На стрелке же обнаружилась форма майора ксальских сил самообороны. По логике вещей…
— Ты этим борделем на колёсиках командуешь? — спросил я, приведя мужика в чувство несколькими заклинаниями.
— А говорили драуг… — блуждающий взгляд, заторможенная речь. Моих навыков первой неврологической помощи явно не хватило. — Вот скажи: драуги разве по борделям шарашатся?
— Только если нужно забрать пару мёртвых срамниц.
— Так… — майор напрягся. — А ты это откуда знаешь?
Я отпустил его, чтобы бросить через плечо придурка, который попытался со спины огреть меня всё тем же шомполом, который уже доказал свою бесполезность против меня.

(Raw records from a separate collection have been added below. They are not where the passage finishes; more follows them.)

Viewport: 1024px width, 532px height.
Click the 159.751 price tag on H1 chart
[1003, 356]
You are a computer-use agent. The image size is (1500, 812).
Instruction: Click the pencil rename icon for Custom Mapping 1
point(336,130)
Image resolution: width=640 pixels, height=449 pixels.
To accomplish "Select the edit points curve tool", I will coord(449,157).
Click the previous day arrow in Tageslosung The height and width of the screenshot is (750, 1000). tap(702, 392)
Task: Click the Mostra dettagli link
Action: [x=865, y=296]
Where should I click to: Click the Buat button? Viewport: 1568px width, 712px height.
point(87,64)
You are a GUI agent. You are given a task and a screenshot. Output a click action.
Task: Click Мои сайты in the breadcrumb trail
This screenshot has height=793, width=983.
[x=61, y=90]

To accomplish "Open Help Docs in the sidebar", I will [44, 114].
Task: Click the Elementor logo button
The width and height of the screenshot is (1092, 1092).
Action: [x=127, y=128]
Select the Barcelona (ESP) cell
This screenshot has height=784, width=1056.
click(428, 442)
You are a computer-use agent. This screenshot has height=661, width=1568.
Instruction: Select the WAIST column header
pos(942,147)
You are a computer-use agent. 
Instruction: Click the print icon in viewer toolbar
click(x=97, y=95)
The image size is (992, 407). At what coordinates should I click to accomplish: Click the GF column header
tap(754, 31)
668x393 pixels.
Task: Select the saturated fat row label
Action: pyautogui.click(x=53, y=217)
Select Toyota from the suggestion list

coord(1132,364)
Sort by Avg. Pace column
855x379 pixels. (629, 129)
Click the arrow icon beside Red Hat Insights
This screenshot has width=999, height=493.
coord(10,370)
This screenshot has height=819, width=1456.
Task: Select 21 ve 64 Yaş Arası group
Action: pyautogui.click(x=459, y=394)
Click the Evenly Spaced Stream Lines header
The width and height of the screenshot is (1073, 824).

— Так, к делу, граждане. Ты, — я ткнул в майора, — мириться будешь?
— А?
— Бэ, хватит придуриваться. Я от Клорского Договора. Ты готов вспомнить присягу и…
— Бей гада! — ладно рядовой состав, но майор-то на кой до таких соплей наклюкался?
Впрочем, от опьянения и последующего похмелья я спас несчастного радикально: через декапитацию.
— Ты, — я ткнул в сущность в форме старлея. — Мириться будешь?
— Свобода или смерть!
— Ответ неправильный, — вздохнул я.
Ещё одна голова покатилась по полу.
Спустя шесть итераций я остался в одиночестве и фрустрации. То есть Клорский Договор, за которым меня поставили разгребать нелитературщину, полгода не мог обезоружить ораву культистов Бахуса? Очаровательно.
Некоторые декапитации пошли не по плану, и клинки порядком запачкались. Я поморщился. Пустил по клинками очиститель. Посмотрел вокруг. Подобрал шомпол. Двинулся в следующий отсек.
Металл, металл, теснота, перегар и казарменная вонь. Железнодорожники квасили давно и от души. Подавляющее большинство вообще никак на меня не реагировало. Человек пять, не больше, проводило взглядом. Действительно, зачем беспокоиться о том, кто уже внутри?
В конечном счёте я добрался до кочегарки. Однако то, что я увидел внутри, заставило меня выйти и зайти ещё раз. Это было нечто странное. Нелогичное. Невозможное. Немыслимое. Просто невероятное, в конце концов. Посреди поезда, полного вусмерть пьяных солдат, сидели четыре кристально трезвых механика и резались в карты. Кочегары тихо дрыхли в углу, с ними как раз всё в порядке было.
Ещё раз. Трезвые механики. Четыре за раз. На бронепоезде, в котором до белочки допились, кажется, даже тараканы. Картина была настолько нереальной, что я жахнул душеломом. А потом развеиванием менталки отполировал.
Механики остались на месте.
— И незачем так пыхать, — проворчал дальний от меня. Дедок с редкой бородой и в защитных очках, сдвинутых на лоб.
— Я… — меня заклинило. — Мужики, смазла не найдётся?
Дед отрицательно покачал головой.
— Ходи давай, — буркнул молодой в прожжённой робе. — У меня ватрушечка.
— Уже. Козырная ватрушечка! — дед сгрёб к себе кучу хлама, валявшуюся на ящике, на котором велась игра.
— Ну, чё встал? — жжёный огрызнулся на меня, нервными, рваными движениями тасуя колоду.
— Да я это… — бред же, ну. Впрочем, я и не с таким работал, поэтому продолжил. — Мириться будете, мужики?
— Ась? — переспросил рябой, натянувший очки на манер лифчика.
— Мириться, говорю…
— А с кем ж нам мириться-то? — усмехнулся дед.
— Да с Клором вроде как… — кажется, мне перекосило лицо.
— А что, этих мозгосрамцев разобранных раскабачили в скабрёзность? — рожа жжёного расплылась в хищном оскале.
— Да нет, но я вот как раз…
— А в чём разница? — медленно, как будто забивая сваи, пробухтел четвёртый, в котором одних только мышц было центнера на два. — По мне, так что те, что эти те ещё. Клорские хотя бы топливо не воруют.
— Ну, значит, мы-то миримся, но что ж с Крысой-то? — поинтересовался дед.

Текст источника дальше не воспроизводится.